The plan is as follows:

  1. Continue with current restrictions, capitalising on the fact that schools will be closed over the holiday period, until community cases reach a low enough level to be manageable. Defined areas would then open up and stay open as they get to zero cases.
  2. Quarantine all incoming international travel to Ireland in hotels, in order to prevent new seeding of the virus in the community.
  3. Manage movement within Ireland to prevent infections spreading from one county to another. “Travel bubbles” or a system or permits could be established at boundaries between two counties, including those either side of the Border, to allow daily commuters to go about their normal business.
  4. Continue to prevent infections using hand hygiene, ventilation, social distancing and mask wearing.
  5. Continue to test, trace and isolate with the provision of better resources, which can only be effectively achieved when case numbers are less than 100 per day.

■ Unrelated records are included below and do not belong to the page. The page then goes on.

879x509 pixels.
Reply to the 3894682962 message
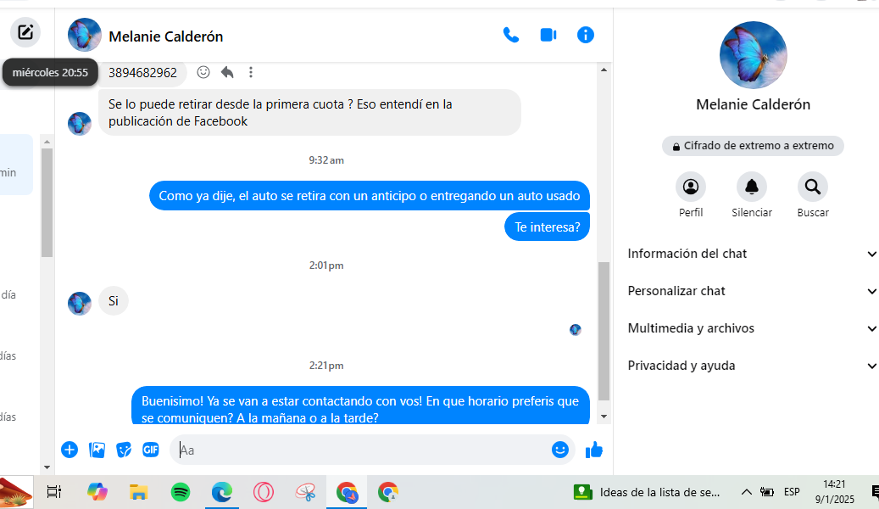coord(227,72)
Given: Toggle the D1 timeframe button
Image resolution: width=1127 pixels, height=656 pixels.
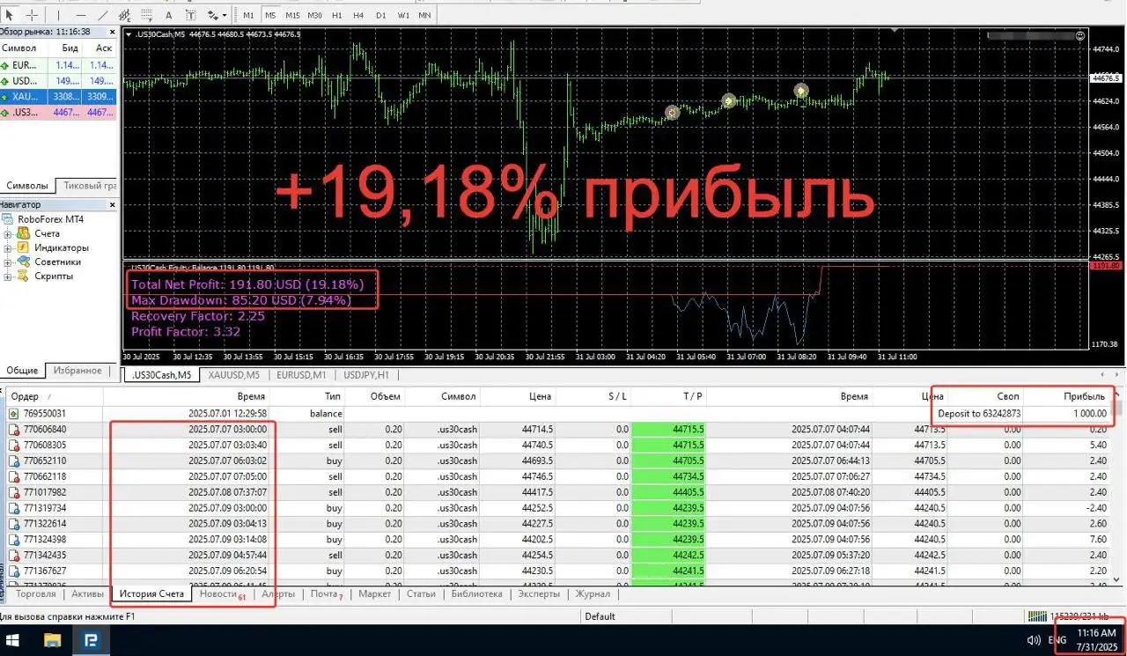Looking at the screenshot, I should click(x=381, y=15).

Each case that emerges must be dealt with like a “murder,” with swift and thorough contact tracing and testing to nip outbreaks in the bud.
  6. Roll back the above measures geographically as counties reach very low numbers of cases. If two or more counties reach very low levels of cases, they could form a common “bubble” with free travel. Eventually, all of Ireland will reach that stage, and only international travel will be controlled.
  7. Support those required to isolate or live under restrictions, with consistent economic support provided for sectors forced to temporarily close and no financial or job security penalty for those who have to isolate.

The ISAG concluded that many countries have already successfully eliminated community transmission of the virus and have resumed normal life for months, citing Australia, China, Iceland, New Zealand, South Korea, Taiwan, Thailand and Vietnam as examples.

It called for coordination and cooperation between the governments of the Republic and Northern Ireland, but said its plan “outlines a strategy that works even if coordination with the North does not happen to a significant extent.”